*DESCRIPTION OF THE TASK*
From the records below, copy out each line that has the word "cell".

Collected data
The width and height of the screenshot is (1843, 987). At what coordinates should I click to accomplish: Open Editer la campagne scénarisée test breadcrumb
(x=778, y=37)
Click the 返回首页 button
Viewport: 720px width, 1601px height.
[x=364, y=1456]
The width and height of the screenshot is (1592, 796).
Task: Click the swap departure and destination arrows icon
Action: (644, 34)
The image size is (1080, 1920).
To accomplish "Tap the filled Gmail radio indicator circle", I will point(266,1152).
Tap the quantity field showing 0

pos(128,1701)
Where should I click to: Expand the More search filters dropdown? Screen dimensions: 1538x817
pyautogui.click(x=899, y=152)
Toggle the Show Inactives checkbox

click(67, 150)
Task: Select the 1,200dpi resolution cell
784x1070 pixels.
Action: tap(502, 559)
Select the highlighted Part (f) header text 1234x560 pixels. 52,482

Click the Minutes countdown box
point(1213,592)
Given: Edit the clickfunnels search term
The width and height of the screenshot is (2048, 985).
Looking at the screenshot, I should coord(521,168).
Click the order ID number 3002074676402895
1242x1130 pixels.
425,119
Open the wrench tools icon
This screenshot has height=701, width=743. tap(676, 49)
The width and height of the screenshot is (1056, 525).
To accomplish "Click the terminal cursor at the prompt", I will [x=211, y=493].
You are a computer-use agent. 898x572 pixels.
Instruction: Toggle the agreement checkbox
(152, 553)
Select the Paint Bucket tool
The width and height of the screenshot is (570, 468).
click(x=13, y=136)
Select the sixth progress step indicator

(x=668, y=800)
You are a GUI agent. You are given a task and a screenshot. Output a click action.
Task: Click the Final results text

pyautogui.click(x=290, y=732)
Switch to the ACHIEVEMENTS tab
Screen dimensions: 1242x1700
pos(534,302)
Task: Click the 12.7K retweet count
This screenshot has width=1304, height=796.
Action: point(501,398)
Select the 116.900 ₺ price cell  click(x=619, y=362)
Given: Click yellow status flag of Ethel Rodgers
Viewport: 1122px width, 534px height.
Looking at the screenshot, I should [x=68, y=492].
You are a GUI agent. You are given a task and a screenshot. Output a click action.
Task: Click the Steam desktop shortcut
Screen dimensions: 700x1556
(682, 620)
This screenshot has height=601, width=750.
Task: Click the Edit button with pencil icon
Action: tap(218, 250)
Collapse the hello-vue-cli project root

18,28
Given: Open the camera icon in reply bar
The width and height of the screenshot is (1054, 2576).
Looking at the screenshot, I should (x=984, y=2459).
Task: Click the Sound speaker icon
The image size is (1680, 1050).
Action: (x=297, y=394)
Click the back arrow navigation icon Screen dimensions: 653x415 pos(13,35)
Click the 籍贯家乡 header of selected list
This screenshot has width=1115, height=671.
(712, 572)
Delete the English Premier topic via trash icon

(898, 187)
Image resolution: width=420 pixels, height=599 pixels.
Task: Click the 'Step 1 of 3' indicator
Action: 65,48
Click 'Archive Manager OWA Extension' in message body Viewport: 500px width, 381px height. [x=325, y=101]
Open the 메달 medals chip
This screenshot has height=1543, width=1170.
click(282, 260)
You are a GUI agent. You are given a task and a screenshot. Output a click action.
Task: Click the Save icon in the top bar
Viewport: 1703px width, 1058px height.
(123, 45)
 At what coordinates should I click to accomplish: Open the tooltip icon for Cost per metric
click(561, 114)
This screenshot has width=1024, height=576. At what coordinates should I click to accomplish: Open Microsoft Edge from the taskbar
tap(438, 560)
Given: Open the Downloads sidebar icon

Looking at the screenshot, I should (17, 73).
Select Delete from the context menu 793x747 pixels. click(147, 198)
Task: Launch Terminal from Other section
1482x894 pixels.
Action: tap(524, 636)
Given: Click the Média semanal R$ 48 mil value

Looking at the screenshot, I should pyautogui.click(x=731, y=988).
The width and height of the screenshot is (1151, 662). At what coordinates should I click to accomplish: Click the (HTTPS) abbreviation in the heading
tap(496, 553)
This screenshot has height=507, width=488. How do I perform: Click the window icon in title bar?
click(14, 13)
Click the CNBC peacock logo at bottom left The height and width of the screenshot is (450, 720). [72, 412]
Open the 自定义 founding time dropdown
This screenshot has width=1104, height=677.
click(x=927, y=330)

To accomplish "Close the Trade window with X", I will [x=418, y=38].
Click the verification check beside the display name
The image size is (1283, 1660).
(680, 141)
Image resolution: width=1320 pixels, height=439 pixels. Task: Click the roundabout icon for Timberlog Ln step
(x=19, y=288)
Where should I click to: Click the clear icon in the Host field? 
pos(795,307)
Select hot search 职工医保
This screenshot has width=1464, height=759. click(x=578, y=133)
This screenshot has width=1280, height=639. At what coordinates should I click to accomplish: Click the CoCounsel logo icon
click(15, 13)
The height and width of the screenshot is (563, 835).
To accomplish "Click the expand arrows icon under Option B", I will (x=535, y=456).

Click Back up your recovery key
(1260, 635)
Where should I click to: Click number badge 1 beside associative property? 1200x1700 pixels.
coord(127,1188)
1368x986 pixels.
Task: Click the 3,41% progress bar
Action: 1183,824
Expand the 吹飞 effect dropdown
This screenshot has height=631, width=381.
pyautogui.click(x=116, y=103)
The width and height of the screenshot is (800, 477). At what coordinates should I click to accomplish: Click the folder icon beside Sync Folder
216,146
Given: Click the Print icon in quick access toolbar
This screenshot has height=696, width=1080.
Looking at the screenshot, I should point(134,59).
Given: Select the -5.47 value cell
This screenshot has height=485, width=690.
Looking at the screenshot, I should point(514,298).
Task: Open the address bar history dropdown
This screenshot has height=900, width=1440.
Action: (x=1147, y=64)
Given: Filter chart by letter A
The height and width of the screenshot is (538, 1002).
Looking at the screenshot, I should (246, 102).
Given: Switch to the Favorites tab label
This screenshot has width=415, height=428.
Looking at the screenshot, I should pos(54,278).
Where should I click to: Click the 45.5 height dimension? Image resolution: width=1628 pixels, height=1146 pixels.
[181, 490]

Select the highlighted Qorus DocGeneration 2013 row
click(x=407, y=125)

*EXERCISE ANSWER*
Task: Select the 1,200dpi resolution cell
Select the 116.900 ₺ price cell  click(x=619, y=362)
Given: Select the -5.47 value cell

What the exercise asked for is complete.